College students and food have a long, conflicted history. Older alumni at many colleges may recall dubious offerings like mystery meat, weak coffee, and tuna surprise — and student complaints about cafeteria food are legion. A student riot occurred at Harvard College in 1766 because “the butter stinketh.” In 1818, a food fight at Harvard led to the expulsion of the entire sophomore class.
Since 1947, there has been a cafeteria at Roosevelt’s downtown Chicago Campus — though its location has changed several times.
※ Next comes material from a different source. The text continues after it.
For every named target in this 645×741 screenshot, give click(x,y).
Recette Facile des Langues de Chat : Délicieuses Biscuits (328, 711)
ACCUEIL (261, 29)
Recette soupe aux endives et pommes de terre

During the late 1940s, the cafeteria was located on the south side of the Michigan Avenue lobby, where the marketing and public relations office now lives.
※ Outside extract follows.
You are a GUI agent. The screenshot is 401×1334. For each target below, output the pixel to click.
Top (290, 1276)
By 1955, the cafeteria was on the Congress Parkway side of the second floor of the Auditorium Building. During the early 1960s, it relocated to the third floor, and later to the second floor corridor facing Wabash Avenue. When the Herman Crown Center opened in 1970, the cafeteria operated on the west side of the second floor. Since 2012, the current McCormick Dining Center on the second floor of the Wabash Building has overlooked the Wabash Avenue elevated train. There have also been cafeterias at two other sites: University Center Chicago and the Schaumburg Campus.
It was not always a serene place to be. In 1947, The Torch student newspaper called cafeteria food “sleazy and monotonous … and carelessly and amateurishly prepared.” Some students that year discussed creating a cooperative cafeteria. In 1949, the Student Council voted to boycott the cafeteria if it did not improve, and an editorial in The Torch noted the “not-so-spotless silverware, the restricted menu, the oft-times poorly prepared food, and the mediocre seven-cent coffee.”
Over the years complaints continued, and in 1971, a student guide called Truckin’ Thru RU helpfully listed local restaurant alternatives because the cafeteria was a place where “plastic-wrapped sandwiches and sterile hot dishes turn our stomachs.”
Others have fonder memories. Earl Rodney (BBA, ’54) recalled that his favorite dish in the cafeteria was “ham hocks and lima bean stew”; Ethel Crisp (BA, ’74), some 20 years later, remembered the “delicious hamburger with lots of pickles.” One anonymous student during the 1970s treated himself every day to a Suzy Q snack cake. More recently, Arielle Antolin (BA, ’16) proposed the addition of a “grilled pepper jack cheese and burger with bacon bits on white bread.” The cafeteria adopted the suggestion and promptly named the sandwich “The Arielle A+ Burger.”
“The pizza puff: ridiculously greasy but my treat to myself after a jam-packed day of classes.”
Bianca Milligan (BA, ’17)
Michael Shatz (BM, ’50) wrote in the book Memories of the First 60 Years that the cafeteria was a “melting pot of races and nationalities” and “the heart of the school.” Similarly, retired U.S. diplomat Jacques Paul Klein (BA, ’63; MA, ’73) remembered the cafeteria as “the focal point for our debates, arguments and critiques but — most importantly — camaraderie … Who could not help but be enriched by such a multiethnic, multiracial, multicultural and diverse student body?” In contrast, others noted that there was sometimes self-segregation of students by race, religion, athletic identity, gender or college.